Return each line of the records below in which the string "agent" turns up.

#### Provided material

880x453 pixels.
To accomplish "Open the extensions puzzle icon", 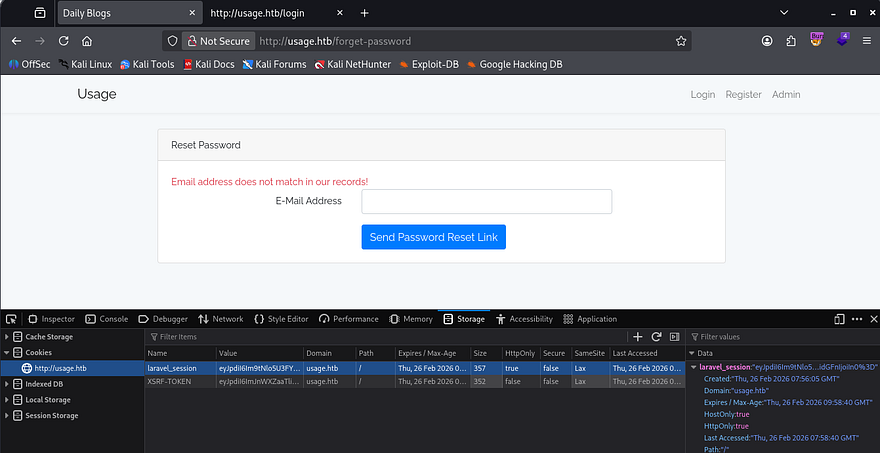I will click(x=790, y=41).
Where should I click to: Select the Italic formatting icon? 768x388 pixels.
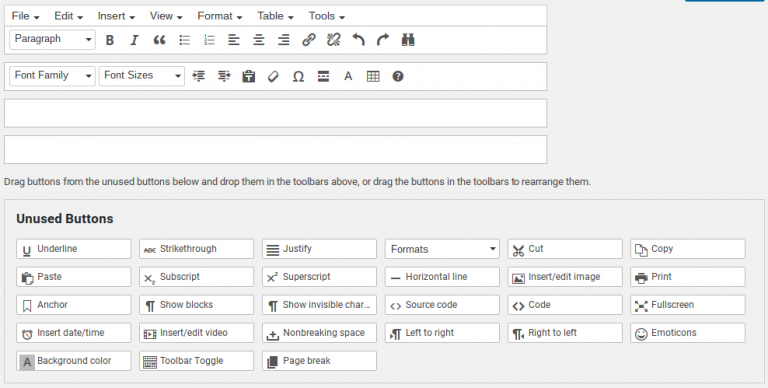coord(134,40)
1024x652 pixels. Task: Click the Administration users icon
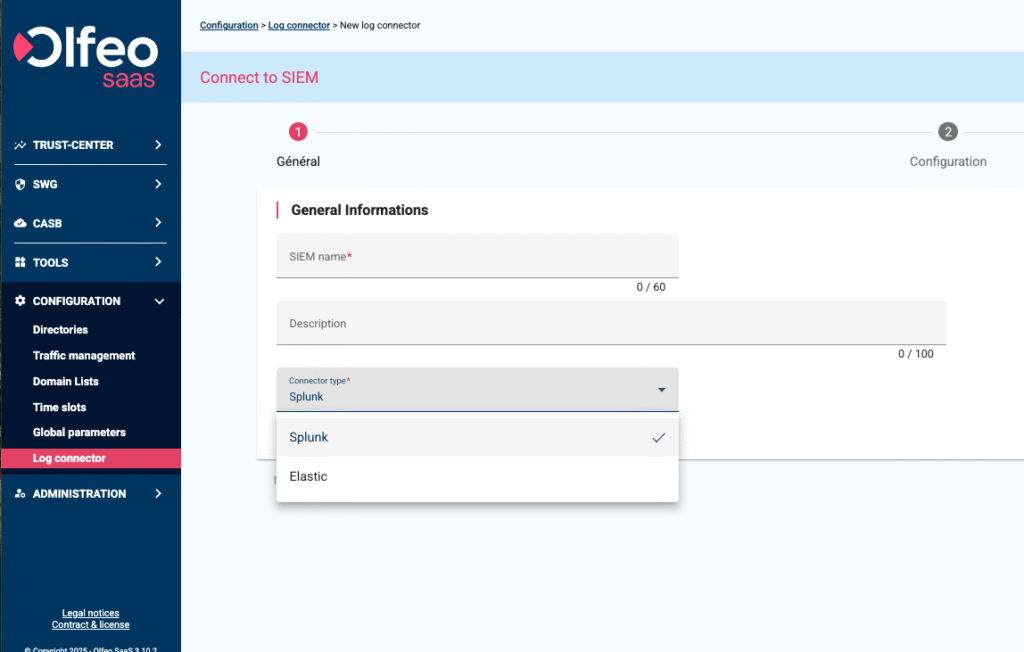(20, 494)
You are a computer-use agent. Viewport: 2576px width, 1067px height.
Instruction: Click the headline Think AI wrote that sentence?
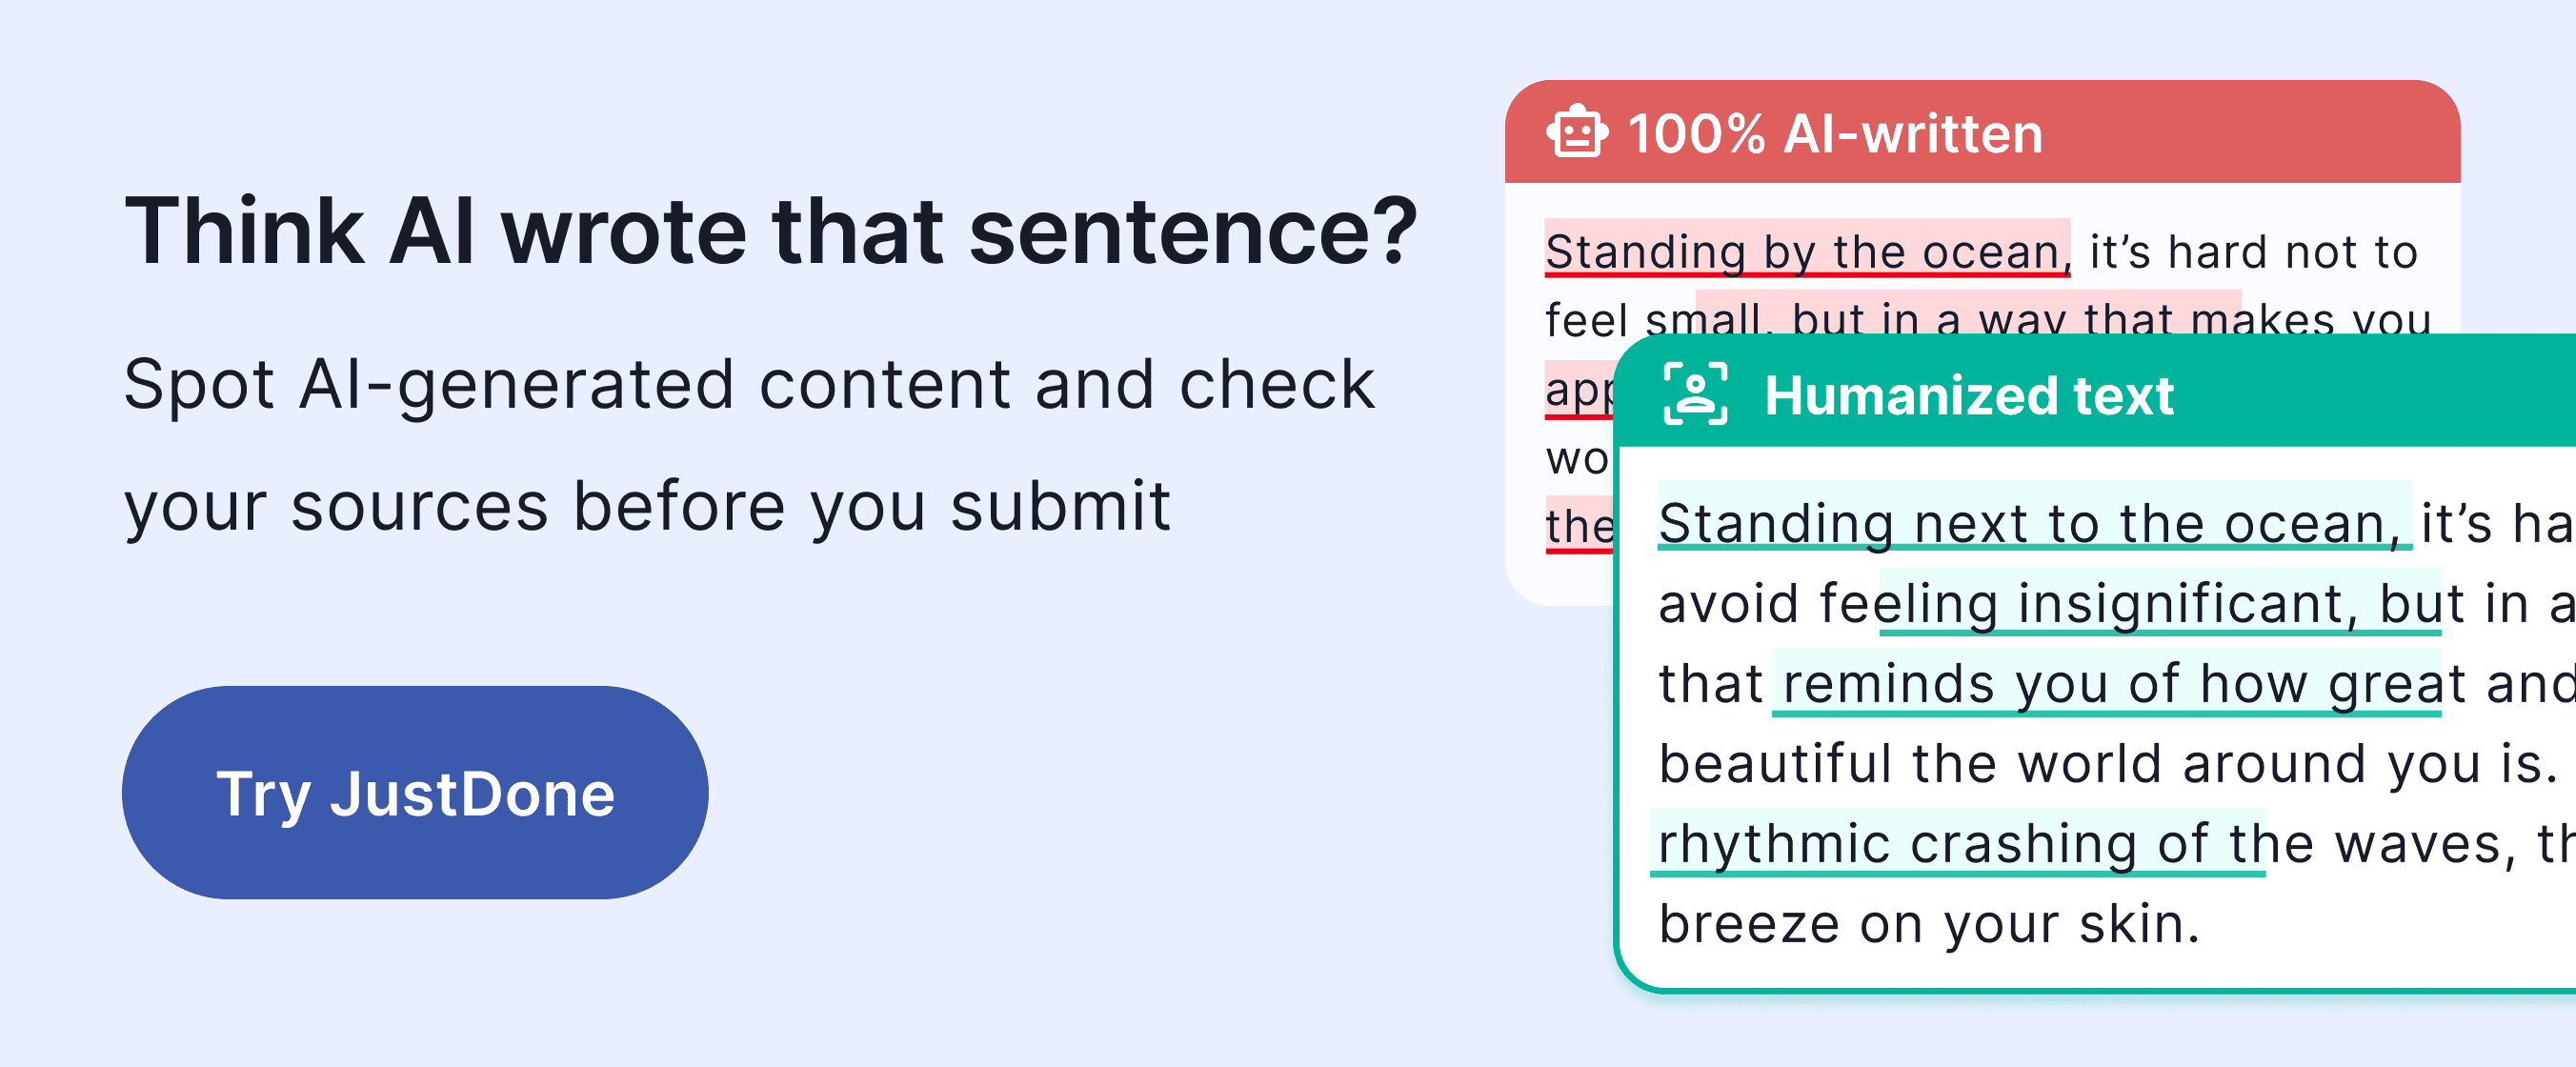point(771,231)
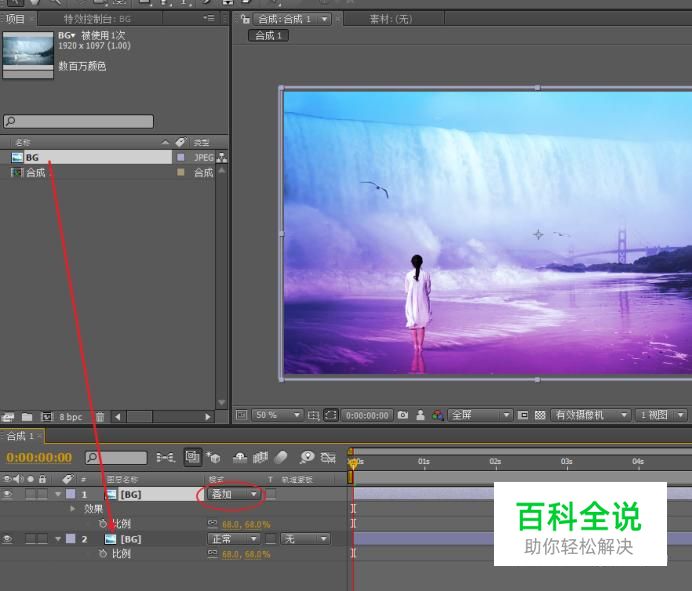Toggle the transparency grid icon below viewer
Viewport: 692px width, 591px height.
(540, 415)
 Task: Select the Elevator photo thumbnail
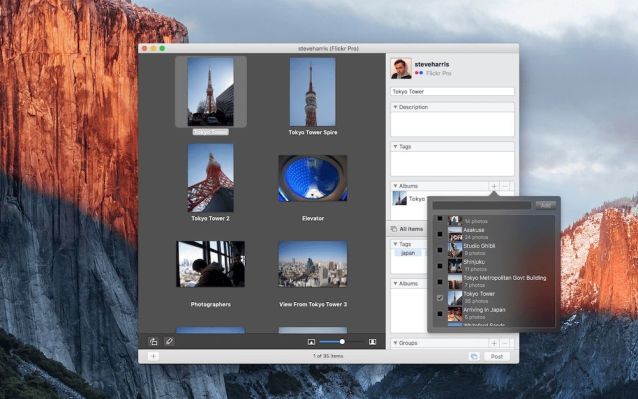312,178
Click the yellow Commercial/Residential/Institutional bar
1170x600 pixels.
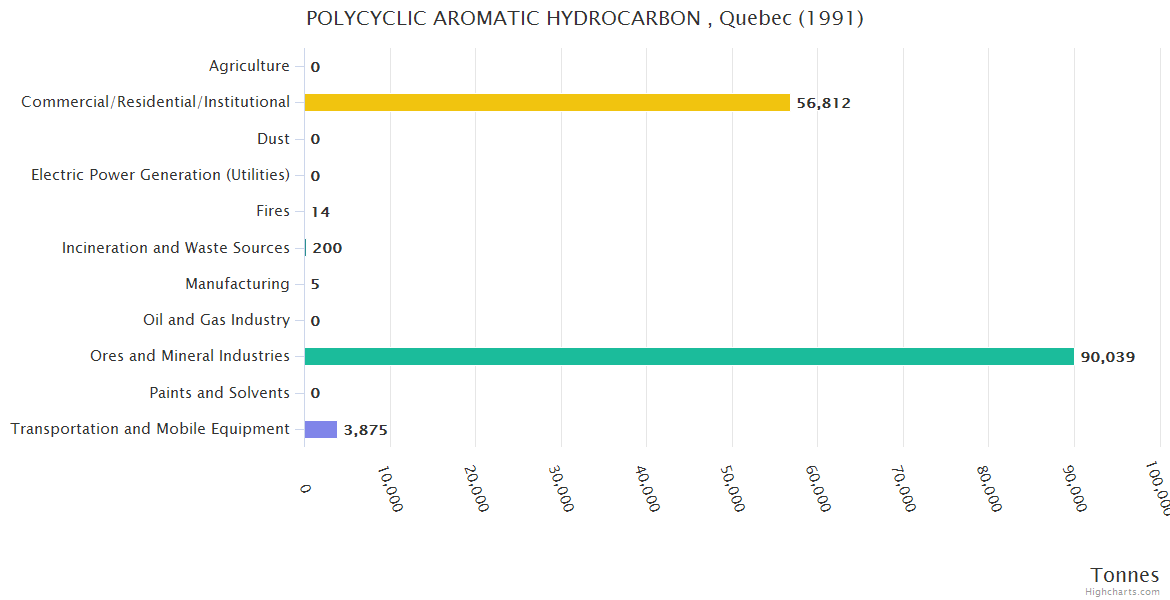click(x=547, y=102)
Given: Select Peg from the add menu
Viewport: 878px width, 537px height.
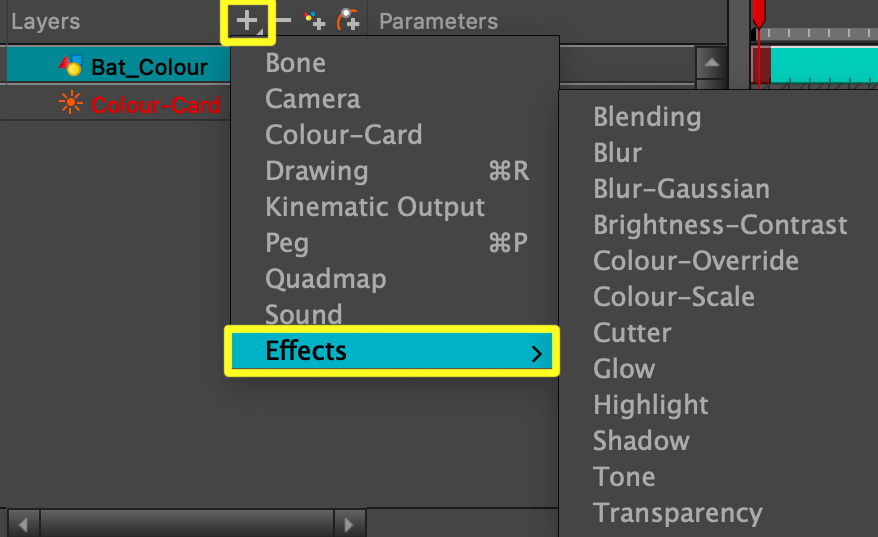Looking at the screenshot, I should pyautogui.click(x=287, y=243).
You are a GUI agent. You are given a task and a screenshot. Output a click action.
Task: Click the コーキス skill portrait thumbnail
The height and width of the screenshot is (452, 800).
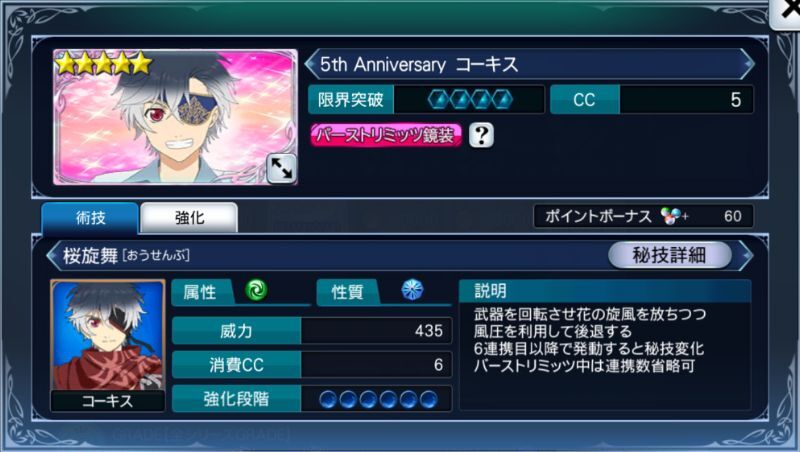108,335
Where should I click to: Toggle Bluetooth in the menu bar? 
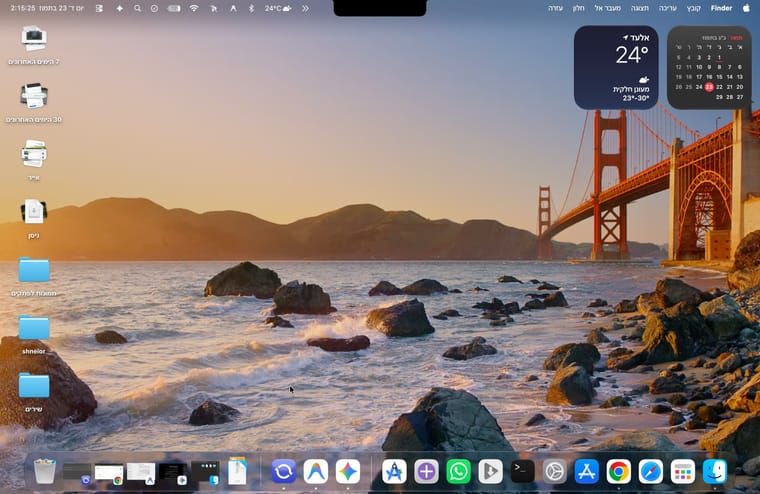[251, 8]
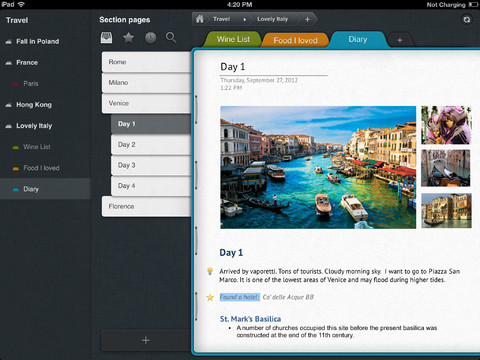Switch to the Wine List tab
The width and height of the screenshot is (480, 360).
[x=233, y=39]
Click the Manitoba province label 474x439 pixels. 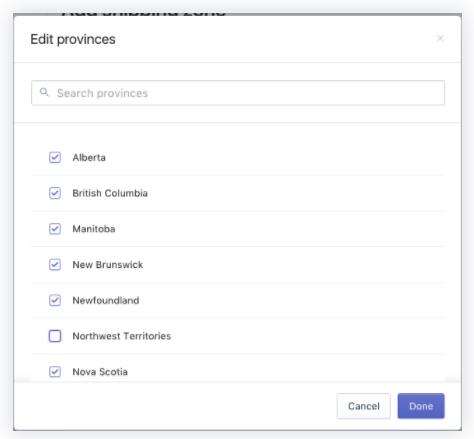[x=94, y=229]
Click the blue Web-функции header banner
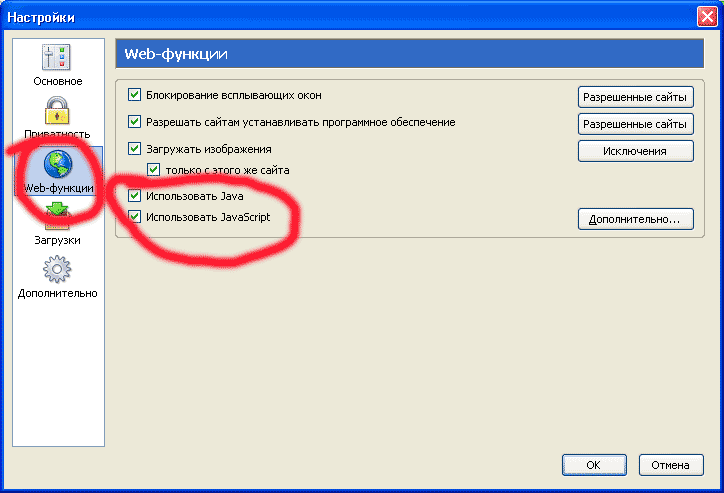This screenshot has width=724, height=493. pos(410,53)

########

- _Answer for the task_
You are a computer-use agent. Viewport: 2576px width, 1067px height.
You are a GUI agent. You are given a task and a screenshot. Output a click action.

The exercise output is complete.